STATED PROBLEM.
Copy all of the material below line for line, without altering anything.

(Stored entries)
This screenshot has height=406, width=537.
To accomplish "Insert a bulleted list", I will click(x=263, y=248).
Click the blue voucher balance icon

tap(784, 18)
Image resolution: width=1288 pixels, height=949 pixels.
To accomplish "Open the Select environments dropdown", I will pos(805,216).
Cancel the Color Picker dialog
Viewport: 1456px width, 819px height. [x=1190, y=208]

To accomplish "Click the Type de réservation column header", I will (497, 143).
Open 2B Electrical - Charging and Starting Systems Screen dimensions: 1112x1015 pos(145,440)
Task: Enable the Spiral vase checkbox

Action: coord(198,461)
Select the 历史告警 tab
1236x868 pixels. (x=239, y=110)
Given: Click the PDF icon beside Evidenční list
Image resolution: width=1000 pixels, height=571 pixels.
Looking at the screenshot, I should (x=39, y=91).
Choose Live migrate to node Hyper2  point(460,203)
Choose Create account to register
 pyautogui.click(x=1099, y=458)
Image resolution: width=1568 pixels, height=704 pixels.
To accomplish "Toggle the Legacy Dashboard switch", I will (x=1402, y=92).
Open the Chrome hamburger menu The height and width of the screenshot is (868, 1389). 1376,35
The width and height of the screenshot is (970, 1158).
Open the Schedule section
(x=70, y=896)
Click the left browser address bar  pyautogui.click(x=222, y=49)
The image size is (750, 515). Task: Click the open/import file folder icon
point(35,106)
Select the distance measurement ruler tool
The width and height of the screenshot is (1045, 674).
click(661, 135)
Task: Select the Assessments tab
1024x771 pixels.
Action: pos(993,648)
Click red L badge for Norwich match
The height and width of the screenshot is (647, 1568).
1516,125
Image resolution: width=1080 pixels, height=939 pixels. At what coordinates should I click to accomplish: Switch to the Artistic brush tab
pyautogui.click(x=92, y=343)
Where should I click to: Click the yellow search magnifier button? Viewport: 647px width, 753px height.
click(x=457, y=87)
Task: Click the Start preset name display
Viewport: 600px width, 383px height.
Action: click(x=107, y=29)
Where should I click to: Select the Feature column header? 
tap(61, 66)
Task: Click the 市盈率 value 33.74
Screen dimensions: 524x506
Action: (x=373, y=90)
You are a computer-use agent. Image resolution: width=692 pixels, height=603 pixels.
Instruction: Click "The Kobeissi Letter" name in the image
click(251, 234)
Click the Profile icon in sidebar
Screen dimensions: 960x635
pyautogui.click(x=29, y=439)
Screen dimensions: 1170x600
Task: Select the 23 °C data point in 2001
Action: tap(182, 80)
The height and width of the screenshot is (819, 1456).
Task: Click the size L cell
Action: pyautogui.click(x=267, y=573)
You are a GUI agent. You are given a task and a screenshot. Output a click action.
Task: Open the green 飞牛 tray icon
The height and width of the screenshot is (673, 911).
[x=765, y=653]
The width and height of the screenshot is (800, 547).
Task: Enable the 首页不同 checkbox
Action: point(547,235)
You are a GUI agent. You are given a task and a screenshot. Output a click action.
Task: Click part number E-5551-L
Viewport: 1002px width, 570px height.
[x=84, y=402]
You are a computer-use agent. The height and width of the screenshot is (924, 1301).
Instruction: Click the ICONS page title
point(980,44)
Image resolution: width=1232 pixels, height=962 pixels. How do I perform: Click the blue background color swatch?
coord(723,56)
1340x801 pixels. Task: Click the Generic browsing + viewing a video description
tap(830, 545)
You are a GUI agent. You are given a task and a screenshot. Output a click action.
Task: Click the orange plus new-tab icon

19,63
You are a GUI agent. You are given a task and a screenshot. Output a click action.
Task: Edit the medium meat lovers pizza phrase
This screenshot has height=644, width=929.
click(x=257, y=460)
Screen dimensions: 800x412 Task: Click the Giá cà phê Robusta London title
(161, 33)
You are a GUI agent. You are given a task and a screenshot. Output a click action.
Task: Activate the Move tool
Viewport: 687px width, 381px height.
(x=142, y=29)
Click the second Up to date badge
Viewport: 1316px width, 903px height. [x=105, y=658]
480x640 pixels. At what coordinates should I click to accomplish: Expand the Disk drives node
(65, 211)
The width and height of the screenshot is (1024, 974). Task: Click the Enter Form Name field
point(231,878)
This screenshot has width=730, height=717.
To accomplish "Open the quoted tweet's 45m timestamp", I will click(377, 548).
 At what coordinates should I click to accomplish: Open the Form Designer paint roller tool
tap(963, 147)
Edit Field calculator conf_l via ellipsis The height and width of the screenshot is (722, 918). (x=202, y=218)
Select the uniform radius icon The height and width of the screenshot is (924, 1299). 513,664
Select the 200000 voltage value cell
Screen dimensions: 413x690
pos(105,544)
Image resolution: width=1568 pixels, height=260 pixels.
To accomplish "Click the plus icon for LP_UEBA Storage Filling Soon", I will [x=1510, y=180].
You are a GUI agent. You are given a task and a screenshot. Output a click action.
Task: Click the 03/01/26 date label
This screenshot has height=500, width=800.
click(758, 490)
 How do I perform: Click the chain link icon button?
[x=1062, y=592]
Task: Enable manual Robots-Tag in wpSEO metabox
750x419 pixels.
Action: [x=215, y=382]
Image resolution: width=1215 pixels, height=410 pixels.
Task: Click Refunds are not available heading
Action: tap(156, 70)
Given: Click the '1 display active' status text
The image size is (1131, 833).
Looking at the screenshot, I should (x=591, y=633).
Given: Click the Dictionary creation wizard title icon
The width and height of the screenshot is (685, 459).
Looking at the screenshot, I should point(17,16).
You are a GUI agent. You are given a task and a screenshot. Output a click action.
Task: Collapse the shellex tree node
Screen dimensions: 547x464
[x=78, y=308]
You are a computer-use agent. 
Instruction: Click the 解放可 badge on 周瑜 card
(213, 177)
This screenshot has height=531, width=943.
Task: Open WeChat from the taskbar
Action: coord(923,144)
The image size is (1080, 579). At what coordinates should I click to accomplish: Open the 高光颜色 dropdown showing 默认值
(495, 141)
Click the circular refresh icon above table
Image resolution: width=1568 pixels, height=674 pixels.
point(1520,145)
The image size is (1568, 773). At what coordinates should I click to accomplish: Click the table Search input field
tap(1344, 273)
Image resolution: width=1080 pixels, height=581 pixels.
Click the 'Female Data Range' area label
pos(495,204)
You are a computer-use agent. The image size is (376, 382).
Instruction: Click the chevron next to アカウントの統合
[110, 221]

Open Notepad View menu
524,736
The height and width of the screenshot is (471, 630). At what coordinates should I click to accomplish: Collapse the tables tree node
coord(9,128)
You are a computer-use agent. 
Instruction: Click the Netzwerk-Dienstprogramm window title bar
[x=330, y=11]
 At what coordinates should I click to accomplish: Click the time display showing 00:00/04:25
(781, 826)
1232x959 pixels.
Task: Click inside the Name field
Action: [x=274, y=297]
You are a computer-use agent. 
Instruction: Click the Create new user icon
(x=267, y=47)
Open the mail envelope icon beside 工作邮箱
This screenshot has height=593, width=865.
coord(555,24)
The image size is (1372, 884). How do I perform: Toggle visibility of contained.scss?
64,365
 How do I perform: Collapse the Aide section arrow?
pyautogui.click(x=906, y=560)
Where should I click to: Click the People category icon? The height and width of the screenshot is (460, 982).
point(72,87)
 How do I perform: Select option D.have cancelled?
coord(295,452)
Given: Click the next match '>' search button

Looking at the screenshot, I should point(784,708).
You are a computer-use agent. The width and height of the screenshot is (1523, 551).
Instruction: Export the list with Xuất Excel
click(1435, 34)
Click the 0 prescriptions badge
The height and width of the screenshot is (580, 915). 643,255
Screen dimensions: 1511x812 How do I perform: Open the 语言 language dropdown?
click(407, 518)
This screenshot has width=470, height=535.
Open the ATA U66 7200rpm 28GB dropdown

THE SOLUTION.
This screenshot has height=406, width=537.
To accomplish "Insert a bulleted list", I will click(x=263, y=248).
Click the blue voucher balance icon

tap(784, 18)
Image resolution: width=1288 pixels, height=949 pixels.
To accomplish "Open the Select environments dropdown", I will pos(805,216).
Cancel the Color Picker dialog
Viewport: 1456px width, 819px height. [x=1190, y=208]

To accomplish "Click the Type de réservation column header", I will (497, 143).
Open 2B Electrical - Charging and Starting Systems Screen dimensions: 1112x1015 pos(145,440)
Task: Enable the Spiral vase checkbox

Action: coord(198,461)
Select the 历史告警 tab
1236x868 pixels. (x=239, y=110)
Given: Click the PDF icon beside Evidenční list
Image resolution: width=1000 pixels, height=571 pixels.
Looking at the screenshot, I should (x=39, y=91).
Choose Live migrate to node Hyper2  point(460,203)
Choose Create account to register
 pyautogui.click(x=1099, y=458)
Image resolution: width=1568 pixels, height=704 pixels.
To accomplish "Toggle the Legacy Dashboard switch", I will (x=1402, y=92).
Open the Chrome hamburger menu The height and width of the screenshot is (868, 1389). 1376,35
The width and height of the screenshot is (970, 1158).
Open the Schedule section
(x=70, y=896)
Click the left browser address bar  pyautogui.click(x=222, y=49)
The image size is (750, 515). Task: Click the open/import file folder icon
point(35,106)
Select the distance measurement ruler tool
The width and height of the screenshot is (1045, 674).
click(661, 135)
Task: Select the Assessments tab
1024x771 pixels.
Action: pos(993,648)
Click red L badge for Norwich match
The height and width of the screenshot is (647, 1568).
1516,125
Image resolution: width=1080 pixels, height=939 pixels. At what coordinates should I click to accomplish: Switch to the Artistic brush tab
pyautogui.click(x=92, y=343)
Where should I click to: Click the yellow search magnifier button? Viewport: 647px width, 753px height.
click(x=457, y=87)
Task: Click the Start preset name display
Viewport: 600px width, 383px height.
Action: click(x=107, y=29)
Where should I click to: Select the Feature column header? 
tap(61, 66)
Task: Click the 市盈率 value 33.74
Screen dimensions: 524x506
Action: (x=373, y=90)
You are a computer-use agent. Image resolution: width=692 pixels, height=603 pixels.
Instruction: Click "The Kobeissi Letter" name in the image
click(251, 234)
Click the Profile icon in sidebar
Screen dimensions: 960x635
pyautogui.click(x=29, y=439)
Screen dimensions: 1170x600
Task: Select the 23 °C data point in 2001
Action: tap(182, 80)
The height and width of the screenshot is (819, 1456).
Task: Click the size L cell
Action: pyautogui.click(x=267, y=573)
You are a GUI agent. You are given a task and a screenshot. Output a click action.
Task: Open the green 飞牛 tray icon
The height and width of the screenshot is (673, 911).
[x=765, y=653]
The width and height of the screenshot is (800, 547).
Task: Enable the 首页不同 checkbox
Action: point(547,235)
You are a GUI agent. You are given a task and a screenshot. Output a click action.
Task: Click part number E-5551-L
Viewport: 1002px width, 570px height.
[x=84, y=402]
You are a computer-use agent. The height and width of the screenshot is (924, 1301).
Instruction: Click the ICONS page title
point(980,44)
Image resolution: width=1232 pixels, height=962 pixels. How do I perform: Click the blue background color swatch?
coord(723,56)
1340x801 pixels. Task: Click the Generic browsing + viewing a video description
tap(830, 545)
You are a GUI agent. You are given a task and a screenshot. Output a click action.
Task: Click the orange plus new-tab icon

19,63
You are a GUI agent. You are given a task and a screenshot. Output a click action.
Task: Edit the medium meat lovers pizza phrase
This screenshot has height=644, width=929.
click(x=257, y=460)
Screen dimensions: 800x412 Task: Click the Giá cà phê Robusta London title
(161, 33)
You are a GUI agent. You are given a task and a screenshot. Output a click action.
Task: Activate the Move tool
Viewport: 687px width, 381px height.
(x=142, y=29)
Click the second Up to date badge
Viewport: 1316px width, 903px height. [x=105, y=658]
480x640 pixels. At what coordinates should I click to accomplish: Expand the Disk drives node
(65, 211)
The width and height of the screenshot is (1024, 974). Task: Click the Enter Form Name field
point(231,878)
This screenshot has width=730, height=717.
To accomplish "Open the quoted tweet's 45m timestamp", I will click(377, 548).
 At what coordinates should I click to accomplish: Open the Form Designer paint roller tool
tap(963, 147)
Edit Field calculator conf_l via ellipsis The height and width of the screenshot is (722, 918). (x=202, y=218)
Select the uniform radius icon The height and width of the screenshot is (924, 1299). 513,664
Select the 200000 voltage value cell
Screen dimensions: 413x690
pos(105,544)
Image resolution: width=1568 pixels, height=260 pixels.
To accomplish "Click the plus icon for LP_UEBA Storage Filling Soon", I will [x=1510, y=180].
You are a GUI agent. You are given a task and a screenshot. Output a click action.
Task: Click the 03/01/26 date label
This screenshot has height=500, width=800.
click(758, 490)
 How do I perform: Click the chain link icon button?
[x=1062, y=592]
Task: Enable manual Robots-Tag in wpSEO metabox
750x419 pixels.
Action: [x=215, y=382]
Image resolution: width=1215 pixels, height=410 pixels.
Task: Click Refunds are not available heading
Action: tap(156, 70)
Given: Click the '1 display active' status text
The image size is (1131, 833).
Looking at the screenshot, I should (x=591, y=633).
Given: Click the Dictionary creation wizard title icon
The width and height of the screenshot is (685, 459).
Looking at the screenshot, I should point(17,16).
You are a GUI agent. You are given a task and a screenshot. Output a click action.
Task: Collapse the shellex tree node
Screen dimensions: 547x464
[x=78, y=308]
You are a computer-use agent. 
Instruction: Click the 解放可 badge on 周瑜 card
(213, 177)
This screenshot has height=531, width=943.
Task: Open WeChat from the taskbar
Action: coord(923,144)
The image size is (1080, 579). At what coordinates should I click to accomplish: Open the 高光颜色 dropdown showing 默认值
(495, 141)
Click the circular refresh icon above table
Image resolution: width=1568 pixels, height=674 pixels.
point(1520,145)
The image size is (1568, 773). At what coordinates should I click to accomplish: Click the table Search input field
tap(1344, 273)
Image resolution: width=1080 pixels, height=581 pixels.
Click the 'Female Data Range' area label
pos(495,204)
You are a computer-use agent. The image size is (376, 382).
Instruction: Click the chevron next to アカウントの統合
[110, 221]

Open Notepad View menu
524,736
The height and width of the screenshot is (471, 630). At what coordinates should I click to accomplish: Collapse the tables tree node
coord(9,128)
You are a computer-use agent. 
Instruction: Click the Netzwerk-Dienstprogramm window title bar
[x=330, y=11]
 At what coordinates should I click to accomplish: Click the time display showing 00:00/04:25
(781, 826)
1232x959 pixels.
Task: Click inside the Name field
Action: [x=274, y=297]
You are a computer-use agent. 
Instruction: Click the Create new user icon
(x=267, y=47)
Open the mail envelope icon beside 工作邮箱
This screenshot has height=593, width=865.
coord(555,24)
The image size is (1372, 884). How do I perform: Toggle visibility of contained.scss?
64,365
 How do I perform: Collapse the Aide section arrow?
pyautogui.click(x=906, y=560)
Where should I click to: Click the People category icon? The height and width of the screenshot is (460, 982).
point(72,87)
 How do I perform: Select option D.have cancelled?
coord(295,452)
Given: Click the next match '>' search button

Looking at the screenshot, I should point(784,708).
You are a computer-use agent. The width and height of the screenshot is (1523, 551).
Instruction: Export the list with Xuất Excel
click(1435, 34)
Click the 0 prescriptions badge
The height and width of the screenshot is (580, 915). 643,255
Screen dimensions: 1511x812 How do I perform: Open the 语言 language dropdown?
click(407, 518)
This screenshot has width=470, height=535.
Open the ATA U66 7200rpm 28GB dropdown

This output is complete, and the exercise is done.